By Drew Turney
The premise of this movie seems to be saying a lot, but at its most basic it’s a fairly transparent parable about the act of creating stories. It cane be said that Sitterson (Jenkins) and Hadley (Whitford) are authors – or directors – and the kids in the cabin simply characters they’re manipulating to create the most entertaining story.
When it turns out towards the end that the powerful but comically workaday agency they work for, all pocket protectors and office betting pools, sustains and propels these horror stories in order to placate gods that live in the underworld, they could be Hollywood studio executives, the audience the all-powerful, unseen rulers who can destroy them at a stroke if their thirsts for entertainment aren’t satiated.
In a parallel universe the controllers-behind-the-story plot would have been a major spoiler, but the fact that it’s front and centre in the trailer and marketing reveals it as the bigger story, the cabin in the woods just fodder to make the more important plot happen.
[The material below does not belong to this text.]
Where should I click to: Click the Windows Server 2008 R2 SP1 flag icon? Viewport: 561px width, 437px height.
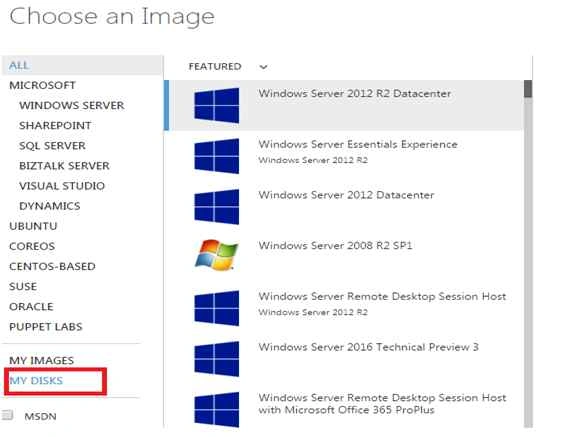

We meet the pair at work, chatting in the lunchroom like middle managers in a million factories the world over. But rather than balancing accounts or fulfilling sales orders, their work is to terrorise a stereotypical group of horny teenagers holidaying in a remote cabin where any number of horrors await them, unaware they’re merely blood sacrifices.
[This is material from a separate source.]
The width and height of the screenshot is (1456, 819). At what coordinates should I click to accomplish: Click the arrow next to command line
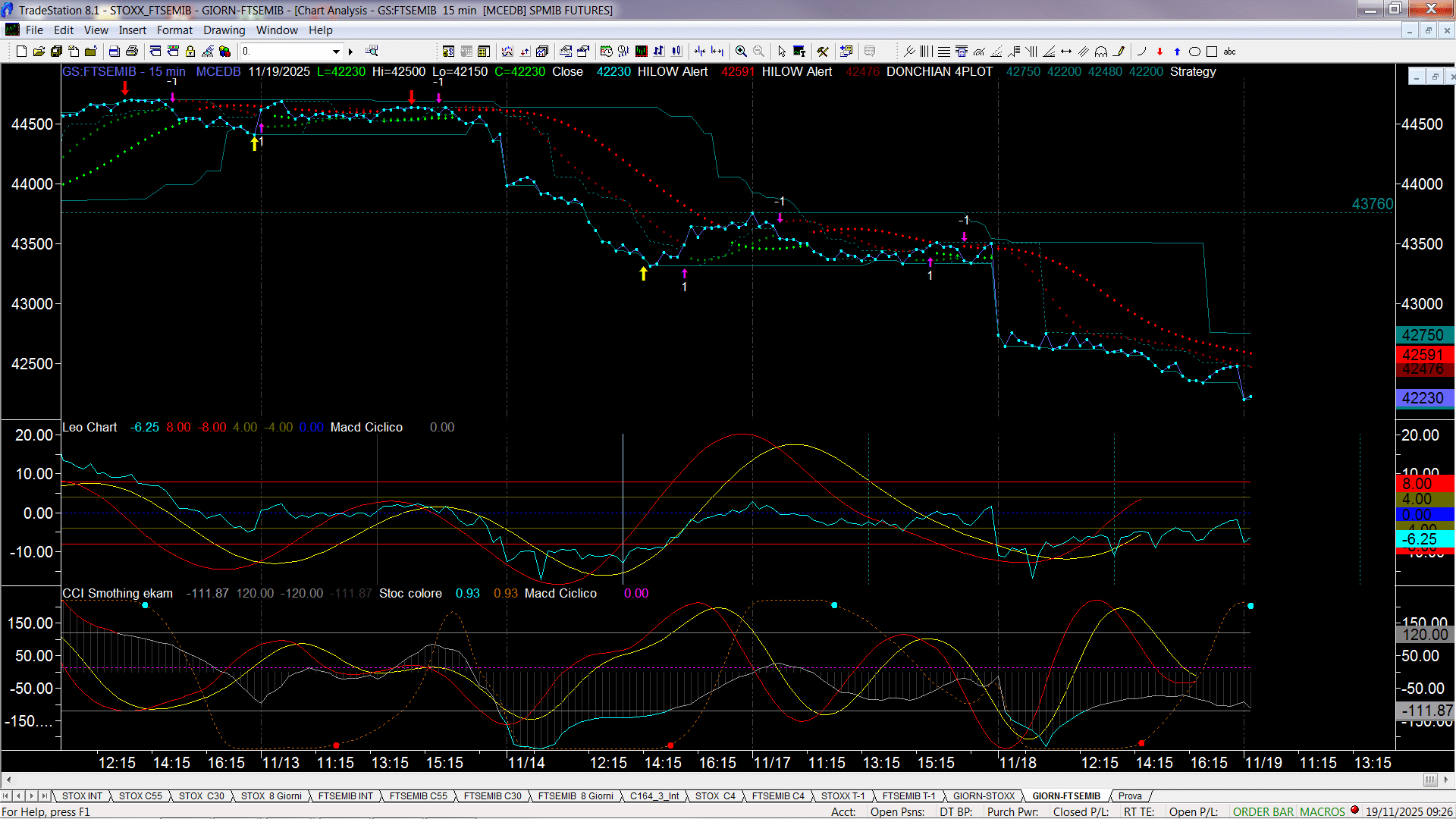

In some sequences we see similar efforts going on all over the world as the agency monitors efforts to haunt and kill people everywhere according to local horror traditions (a bunch of schoolgirls in Japan, for example, are haunted by the archetypal J-horror ghost with long black hair).
The central operating procedure of the agency is that the kids will be butchered, dismembered and tortured by monsters of their choosing depending on what ancient curse or spell they unleash thanks to a series of objects in the basement of the house. And in the funniest motif in the film, the workers in each department watching them are running a betting pool on whether it’ll be the risen zombies of hillbillies, witches, werewolves, etc.
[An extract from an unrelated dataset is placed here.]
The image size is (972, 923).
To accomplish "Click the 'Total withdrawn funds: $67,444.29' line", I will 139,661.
But when the horror (hillbilly zombies) is unleashed and the kids start falling victim, things don’t go according to the script when some of them notice something strange – stranger than hillbilly zombies, anyway. And before Sitterson and Hadley can lock things down, nice-girl heroine Dana (Connolly) and comic relief stoner sidekick Marty (Kranz) have escaped the Matrix-like confines of the cabin’s woodland location and are running amok in the agency’s headquarters, releasing monsters everywhere as they try to get to the bottom of what’s befallen them.
It’s hard to say if it’s a self-consciously deliberate attempt at metaphor or parody. It works just as much as one as it does as a piece of entertainment, and there are some great laughs too, especially the doomsaying redneck suddenly stopping his soliloquy of damnation short when he realises Hadley has him on speakerphone.